((

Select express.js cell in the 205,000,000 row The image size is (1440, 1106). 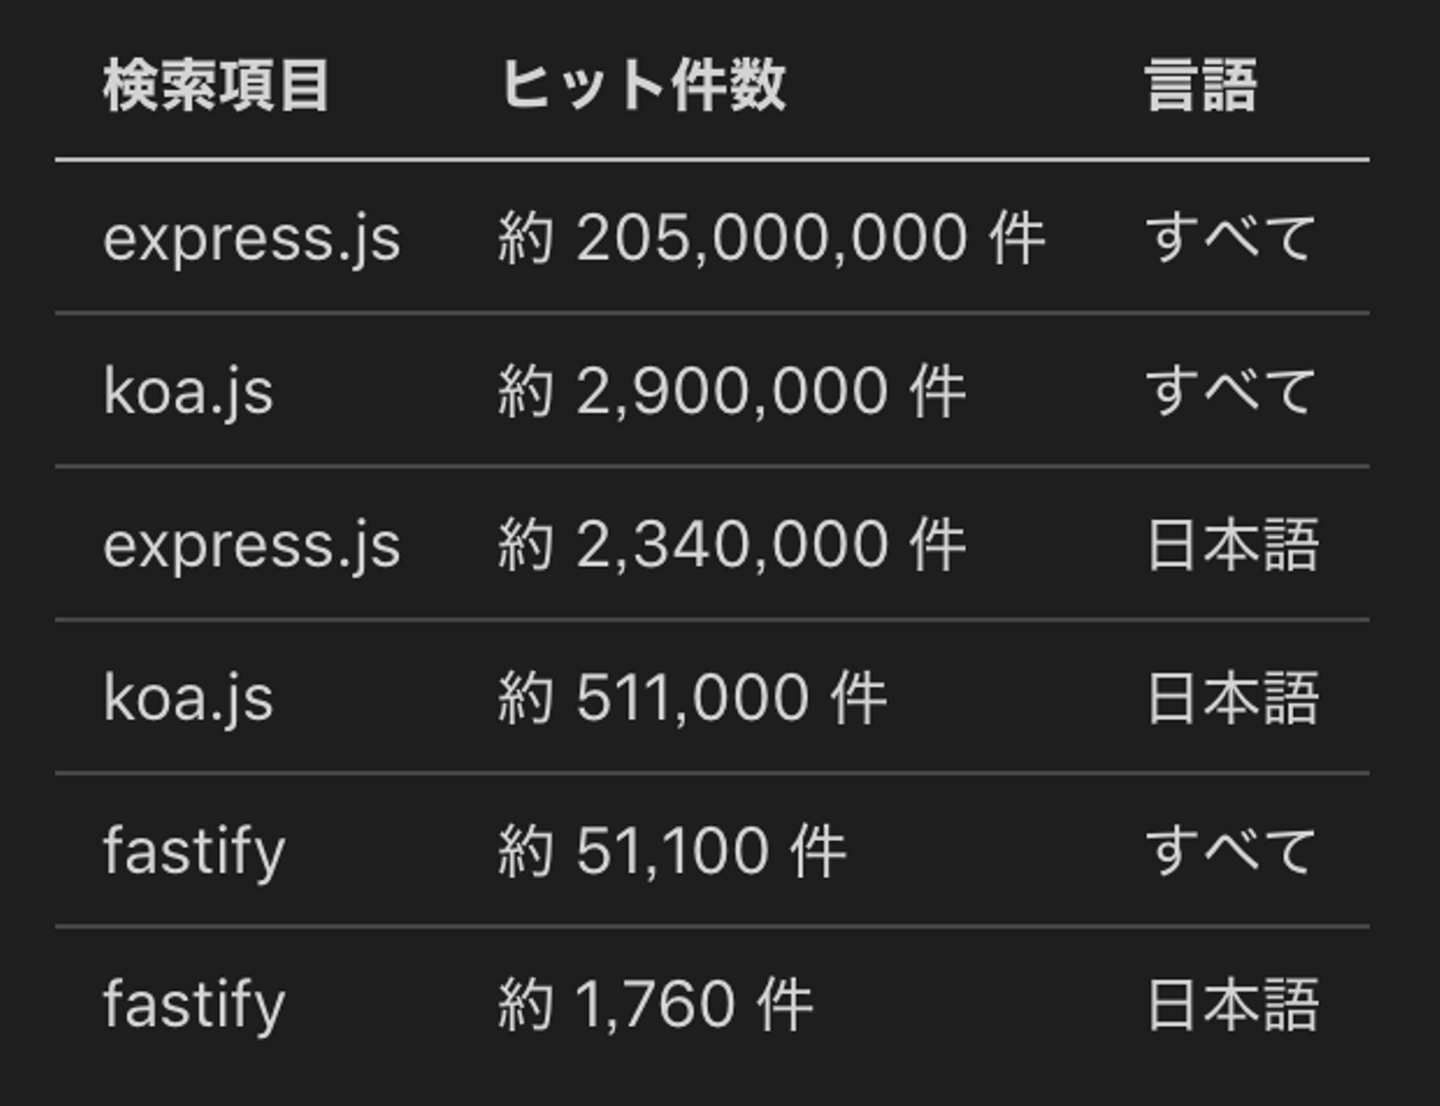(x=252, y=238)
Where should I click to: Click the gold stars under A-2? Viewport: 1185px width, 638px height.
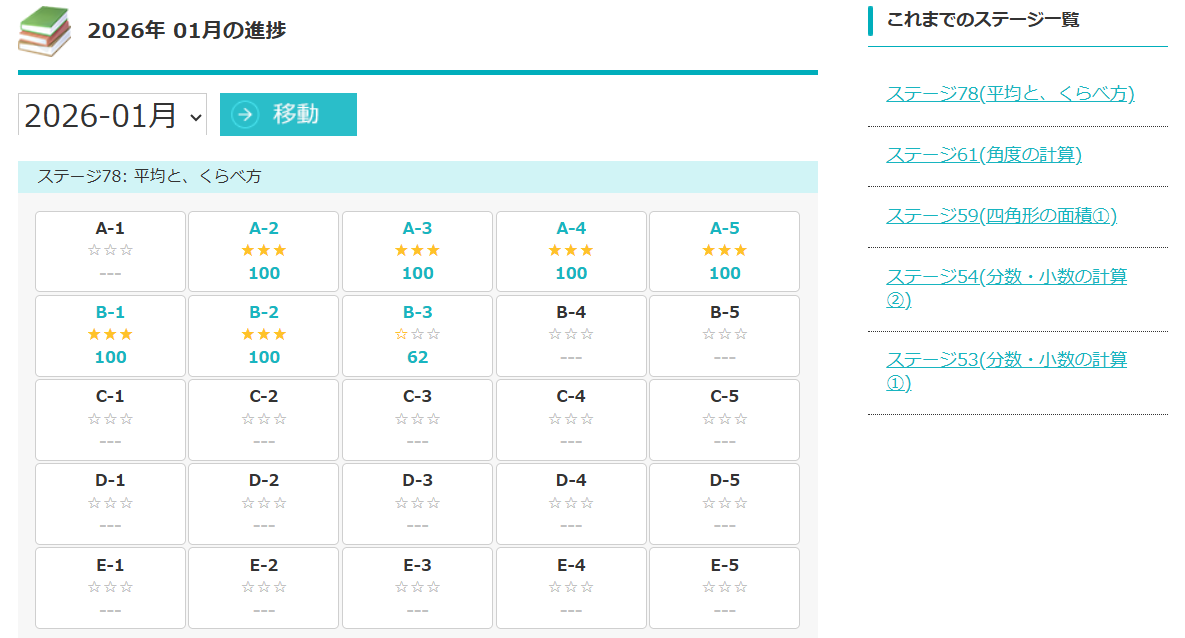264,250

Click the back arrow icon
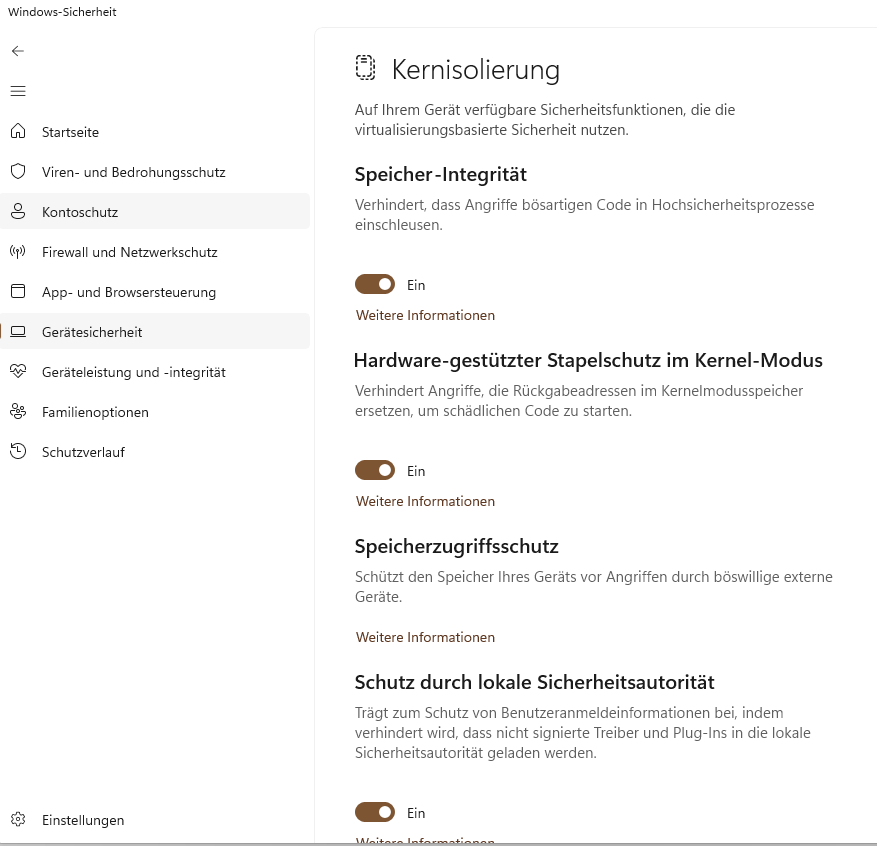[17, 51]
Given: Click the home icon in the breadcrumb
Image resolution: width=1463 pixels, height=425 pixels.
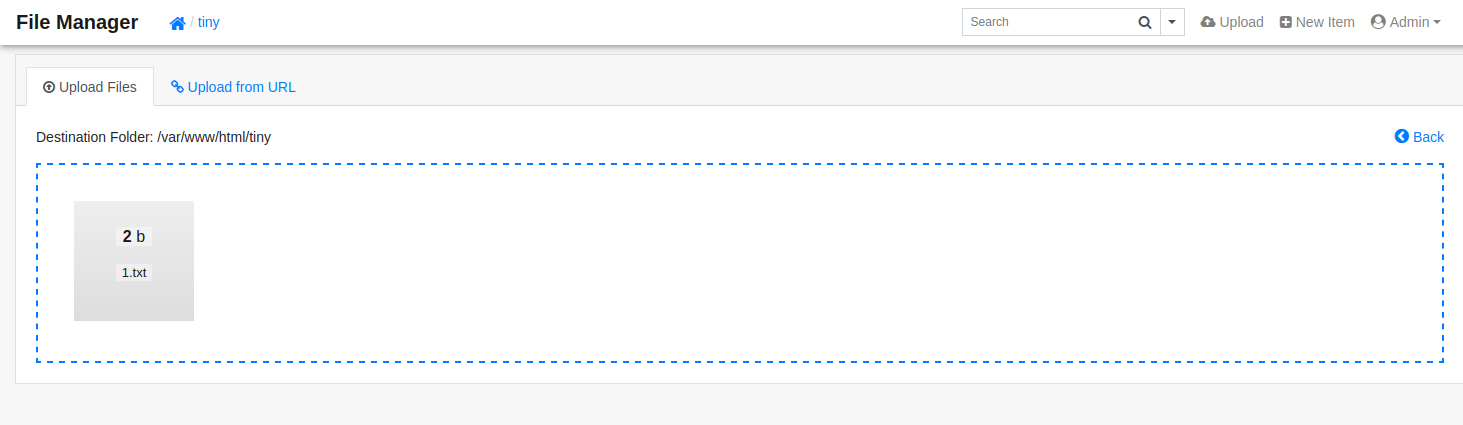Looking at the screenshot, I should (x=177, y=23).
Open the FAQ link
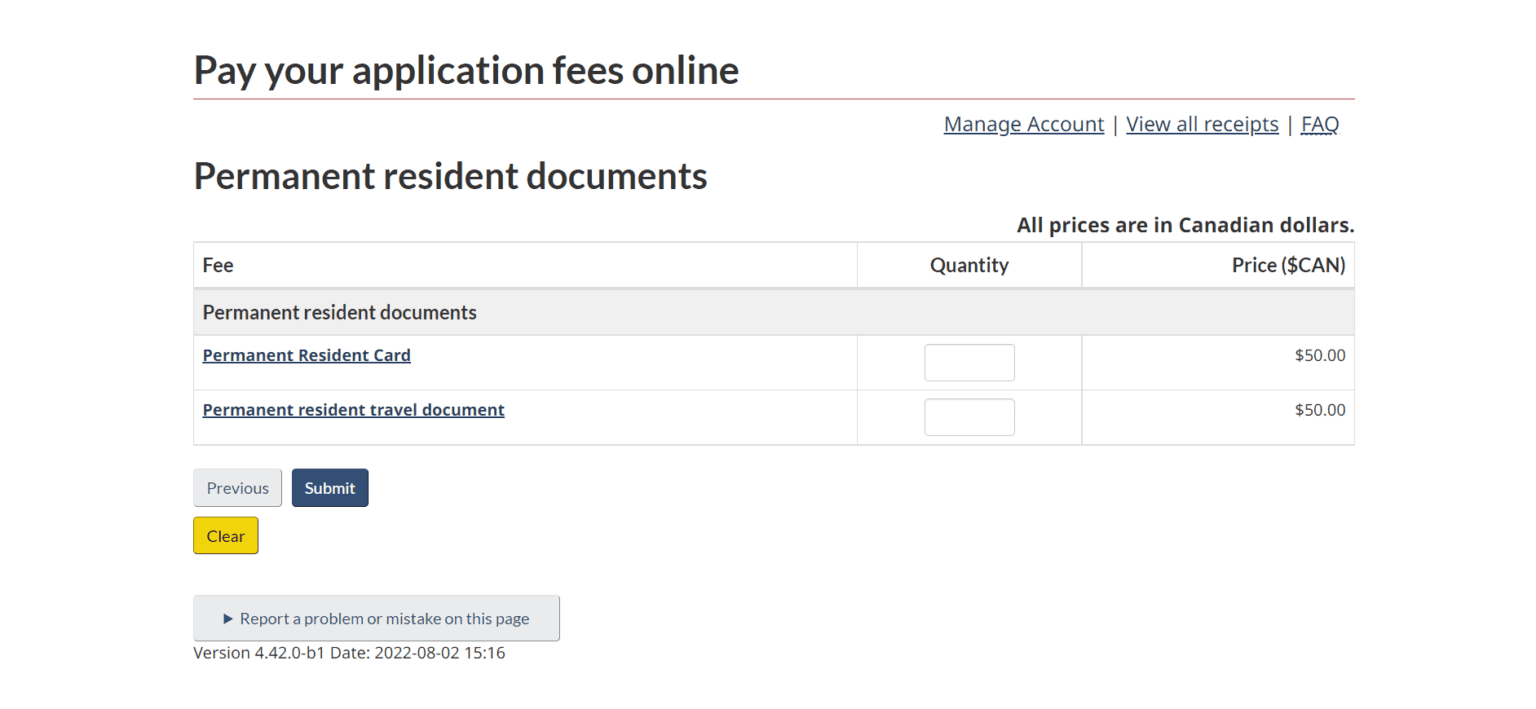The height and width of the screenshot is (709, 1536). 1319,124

))

* PROBLEM DETAILS:
From the line that contains "Where should I" to the final line of the entries, reproduce every line exactly, both ends included. Leave out all pictures.

* TASK RESULT:
Where should I click to: Click the gold stars under A-2? Viewport: 1185px width, 638px height.
264,250

Click the back arrow icon
[17, 51]
Given: Click the home icon in the breadcrumb
Image resolution: width=1463 pixels, height=425 pixels.
Looking at the screenshot, I should (x=177, y=23).
Open the FAQ link
The height and width of the screenshot is (709, 1536). 1319,124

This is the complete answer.